Anonymous Coward writes "There is an interesting article on building a dual Celeron 550 (overclocked 366) computer by David Green; he goes a bit into the theory of SMP computers, what components he chose, and shows some benchmark results (under Linux) for the system. His computer could really crank through RC5 blocks..." Us hardware tinkerers love this sort of stuff; the rest of you can feel free to ignore it. (AboutLinux.com is where this cool scoop came from, BTW.)

3 of 129 comments (clear)

  1. Re:Yes it really should be called 1100 MHz by Nick+Mitchell · · Score: 3

    Certainly some applications are embarrasingly parallel (aka "data parallel"); that is, after a tiny bit of startup cost, your speedup is only limited by the number of processors and the size of the problem (amount of data).

    Examples of data parallel problems: image rendering, key cracking, matrix-matrix and matrix-vector multiplication.

    However, many applications are not embarrasingly parallel; that is, the processors must communicate (aka synchronize) at certain points, in order for the computation to proceed. Here, your speedup is limited by the

    Examples: sorting, matrix factorization (e.g. LU decomposition).

    In my experience, commodity Intel motherboards scale very poorly for this latter class of problems. Why? If the two threads always hit their L2 cache (i.e. don't have to fetch across the memory bus to main memory), then everything might be ok. (even then, write sharing can cause cache thrashing!). If the threads must fetch miss L2 cache often enough, then (on commodity motherboards), the threads will be serialized, because the memory is not interleaved, nor multi-ported.

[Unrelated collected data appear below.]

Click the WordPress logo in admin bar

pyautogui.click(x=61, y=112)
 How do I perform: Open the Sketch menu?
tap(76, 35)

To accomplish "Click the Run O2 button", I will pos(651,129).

    On fancier (expensiver, hehe) SMPs, processors are connected to either interleaved, multi-ported memory, or over a crossbar (rather than a bus), or probably all three. For example, the HP Convex Exemplar ($$$) has all three.

    On a counting (integer) sort, a 2-processor commodity SMP is limited to 1.4/2 speedup (roughly the fraction of memory references which hit cache). The convex gets speedups of 1.95 (limited only by the tiny startup costs, as in the embarrasingly parallel case).

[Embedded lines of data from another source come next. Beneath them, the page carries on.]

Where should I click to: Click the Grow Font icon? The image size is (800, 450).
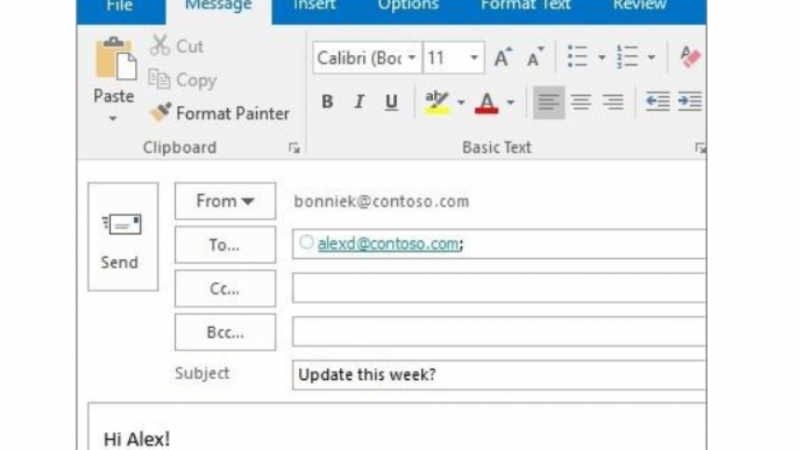(503, 58)
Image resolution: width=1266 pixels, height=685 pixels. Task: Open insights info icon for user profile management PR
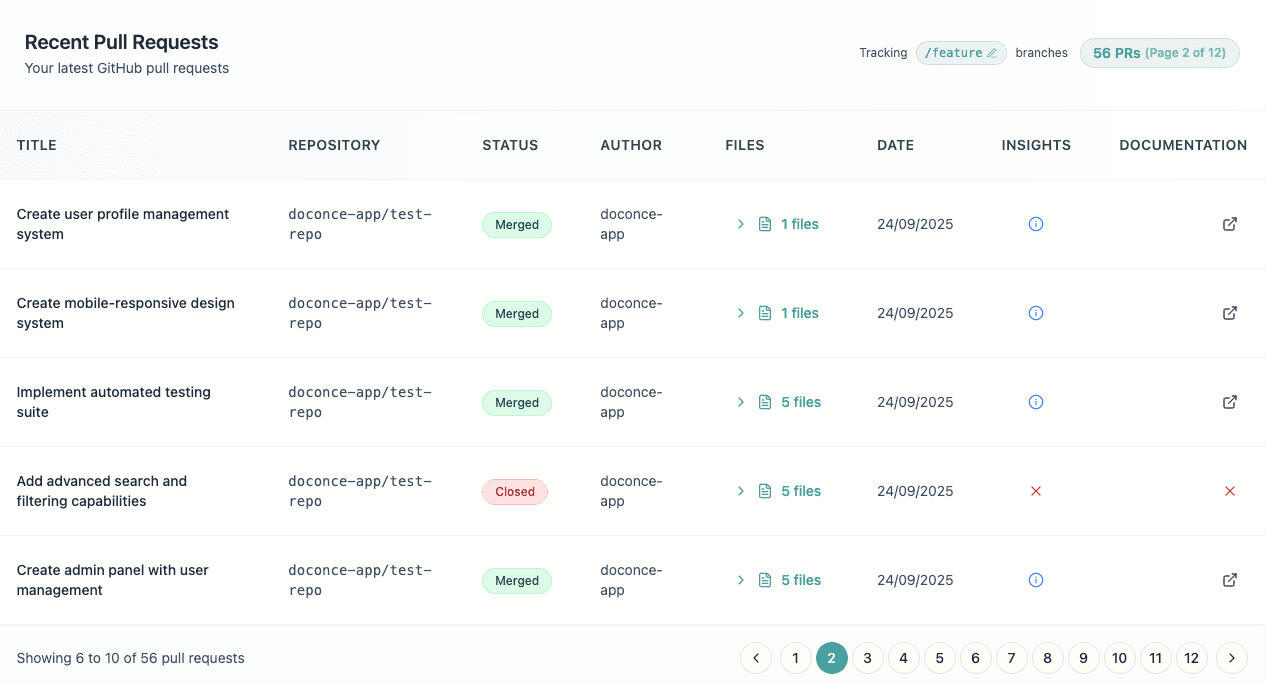pyautogui.click(x=1035, y=224)
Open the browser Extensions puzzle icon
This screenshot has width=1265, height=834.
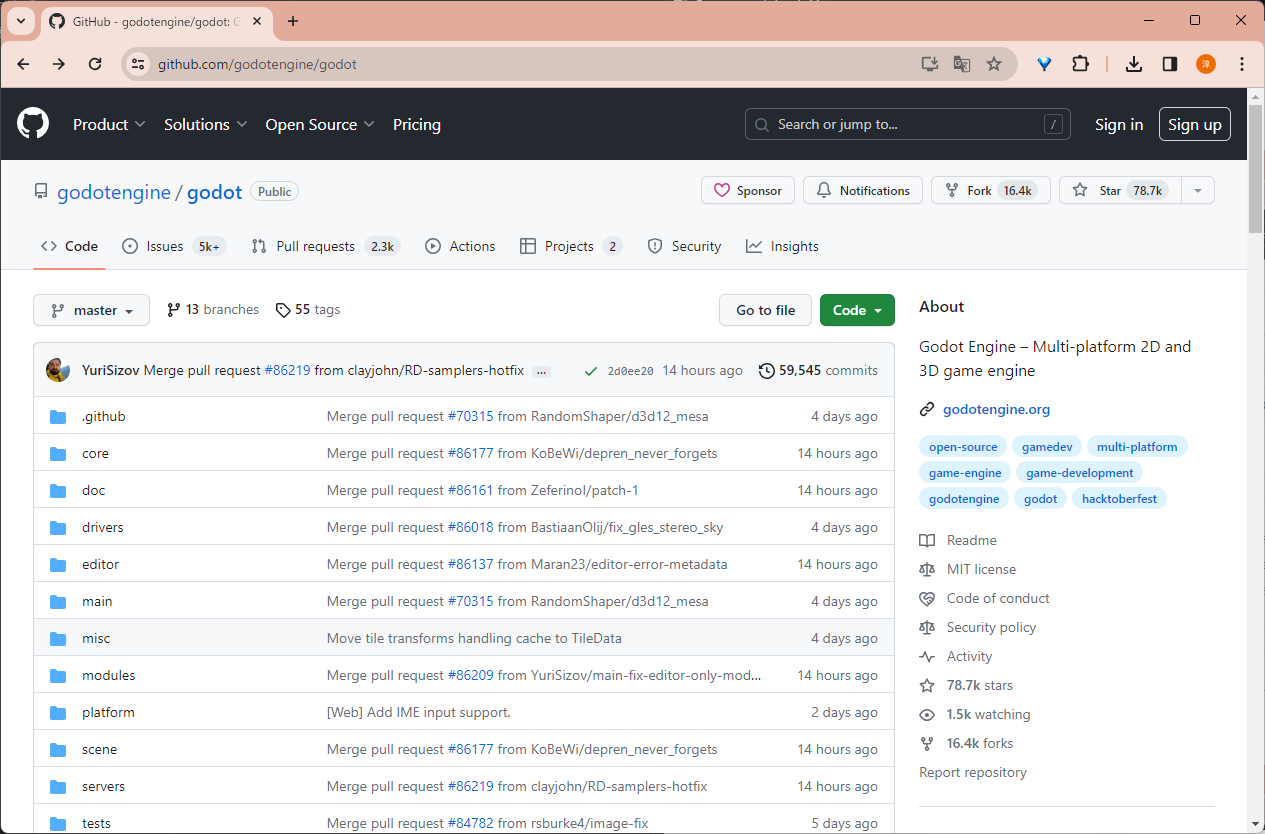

  2. my dual celeron system by suitcase · · Score: 3

    I have a dual celeron system, currently running at 504mhz. Under Linux, I couldnt be happier with the speed of things. Celerons, believe it or not, can be used very efficiently in a server, regardless of the fact they only have 128kb L1 cache.

  3. one was built on ZDTV too by jkorty · · Score: 3
    Assembling a dual Celeron 1100MHz is a trivial project, suitable for hardware newbies. Leo LaPorte built one on ZDTV a few weeks ago for about $1500. Erecter Set engineering, bolt together and turn on. Fun to do, but no big deal other than a careful selection of parts with special emphasis on cooling.

    Joe

    Slashdot's new slogan: news for nerdy wannabees. Stuff that's simple.